TRECHO DE ORIGEM:
☆ ☆ ☆ ☆ ☆ ☆ ☆
Gestores de ativos do HSBC não se importam com transparência, corrupção ou tráfego em curso no mercado anárquico de diamantes na Africa Central. Na verdade fazem qualquer coisa para cortejar os barões de diamantes da Antuérpia ou do centro africano a internar suas receitas de diamantes nos cofres suíços e abastecê-los de conselhos de mutretas fiscais.



O dinheiro vai para paraísos fiscais

De acordo com os documentos consultados pelo Le Monde Afrique, o primeiro acerto entre Dan-Abdulkarim Azoumi e um gestor de ativos do HSBC suíço aconteceu em setembro de 2005. Em um salão do Hotel Radisson Blu, na Park Lane, em Antuérpia, os dois homens se conheceram. O representante do banco manteve um encontro inicial com Abdulkarim Dan-Azoumi e depois se reuniu diversas vezes com delegações de dirigentes da empresa e membros do governo da Republica Centro Africana, incluindo um ministro. O mercador de diamantes está pronto para o jogo.

Muçulmano, casado com quatro mulheres, dezoito filhos, mas atualmente sustenta que só mantem duas esposas, Abdulkarim Dan-Azoumi revela que Badica também tem atividades ligadas ao comércio com a China, importando confecções populares que distribui em vários países africanos, o que também consta em seu cadastro de dados nos arquivos do banco suíço. Abdulkarim Dan-Azoumi também deu informações sobre as restrições fiscais que pesam sobre um de seus filhos, que atua na importação de telefones celulares para a África comprados em Israel e no Canadá. Uma das referencias em seu prontuário no banco é o comerciante de diamantes israelense que opera em Genebra, Michel Farah. Este ultimo, entrementes domiciliado em Dubai, é gestor da empresa Swiss Diam.
☆ ☆ ☆ ☆ ☆ ☆ ☆
DADOS EXTRAÍDOS:
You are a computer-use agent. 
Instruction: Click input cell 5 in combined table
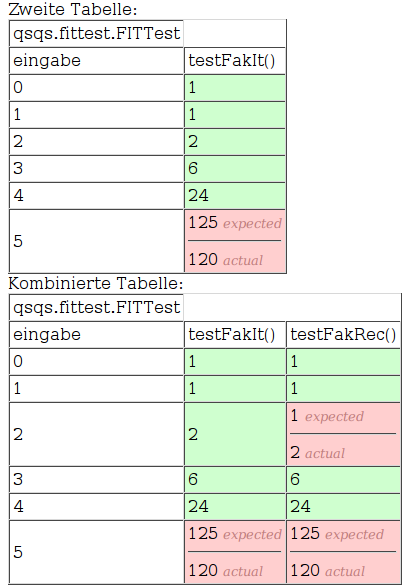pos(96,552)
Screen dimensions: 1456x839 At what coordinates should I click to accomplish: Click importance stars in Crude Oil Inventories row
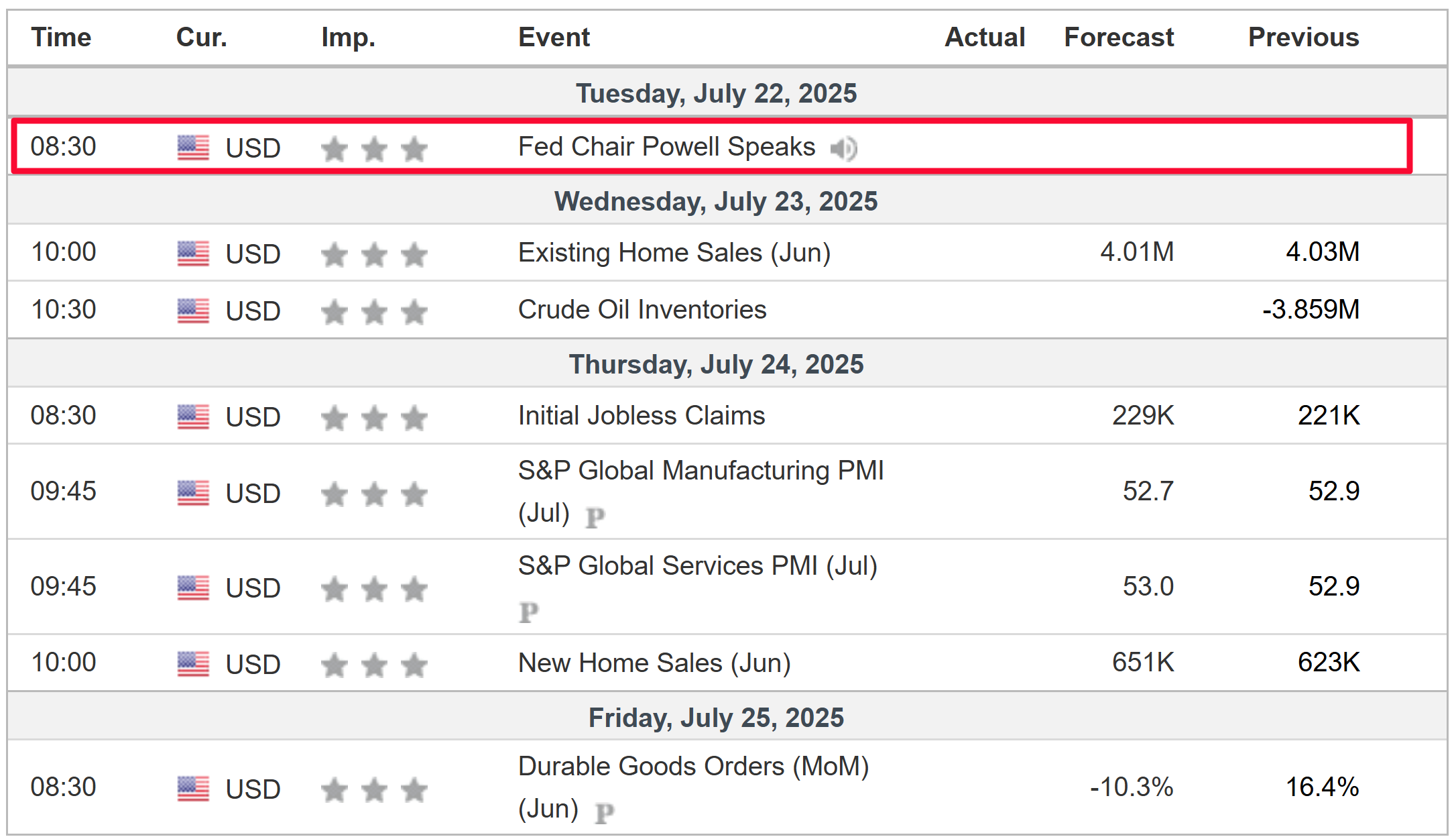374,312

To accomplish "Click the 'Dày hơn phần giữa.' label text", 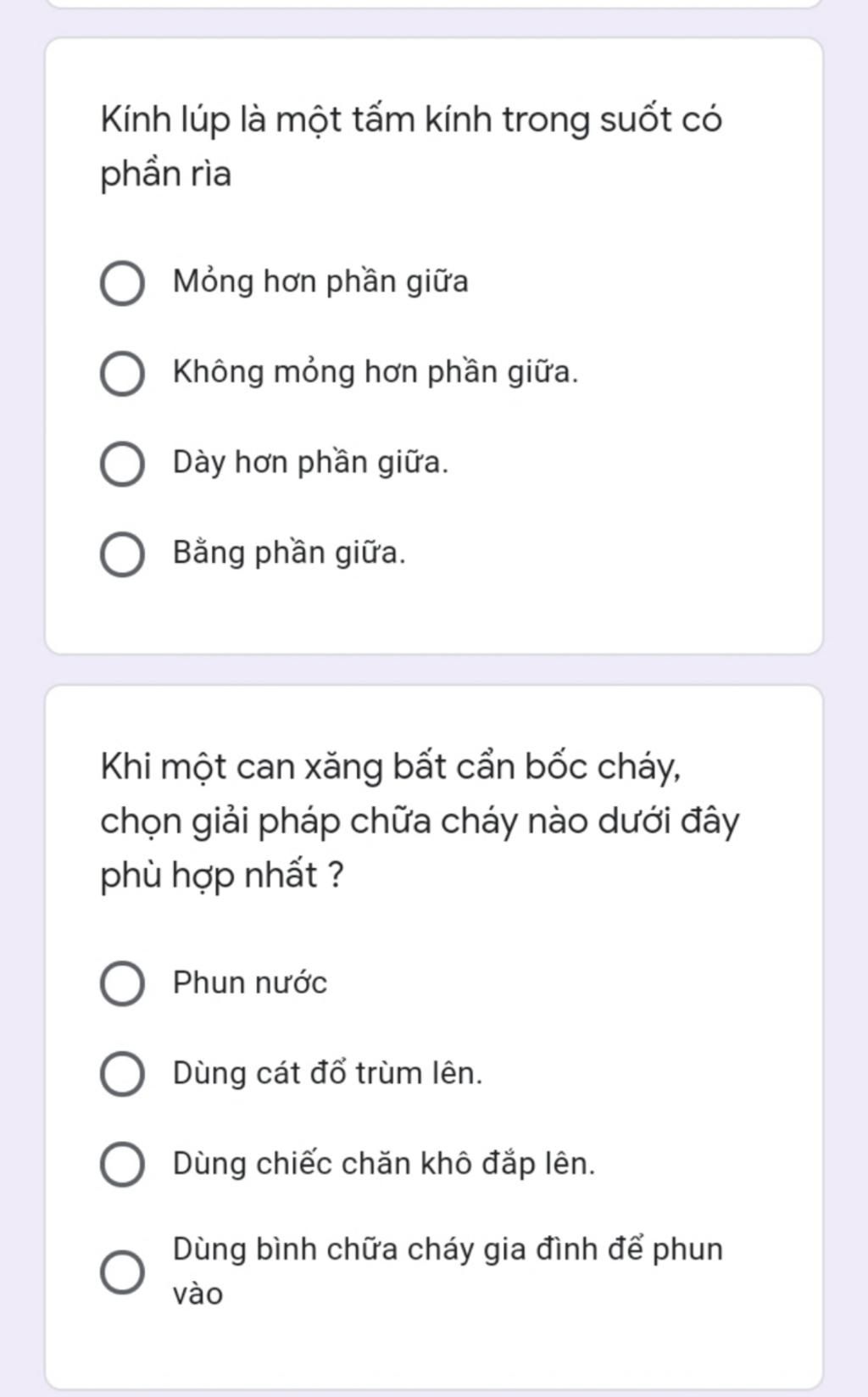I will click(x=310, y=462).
☆ ☆ ☆ ☆ ☆ ☆ ☆
TAREFAS:
A. Traduza para o inglês esta frase do trecho sobre o HSBC: "Em um salão do Hotel Radisson Blu, na Park Lane, em Antuérpia, os dois homens se conheceram."
B. Transcreva do trecho sobre o HSBC, sem nenhuma alteração, a parte que vai de "De acordo com" a "para o jogo.".
C. Responda com base no trecho sobre o HSBC:
(i) Em que mês e ano aconteceu o primeiro acerto entre Dan-Abdulkarim Azoumi e um gestor de ativos do HSBC suíço?
(ii) De quais países vinham os telefones celulares que um dos filhos de Abdulkarim Dan-Azoumi importa para a África?
(iii) De qual empresa Michel Farah é gestor?
Os registros são um material à parte, sem relação com o trecho sobre o HSBC.

RESPOSTAS:
A. In a lounge of the Radisson Blu Hotel, on Park Lane, in Antwerp, the two men met.

B.
De acordo com os documentos consultados pelo Le Monde Afrique, o primeiro acerto entre Dan-Abdulkarim Azoumi e um gestor de ativos do HSBC suíço aconteceu em setembro de 2005. Em um salão do Hotel Radisson Blu, na Park Lane, em Antuérpia, os dois homens se conheceram. O representante do banco manteve um encontro inicial com Abdulkarim Dan-Azoumi e depois se reuniu diversas vezes com delegações de dirigentes da empresa e membros do governo da Republica Centro Africana, incluindo um ministro. O mercador de diamantes está pronto para o jogo.

C.
(i) Em setembro de 2005.
(ii) De Israel e do Canadá.
(iii) Da Swiss Diam.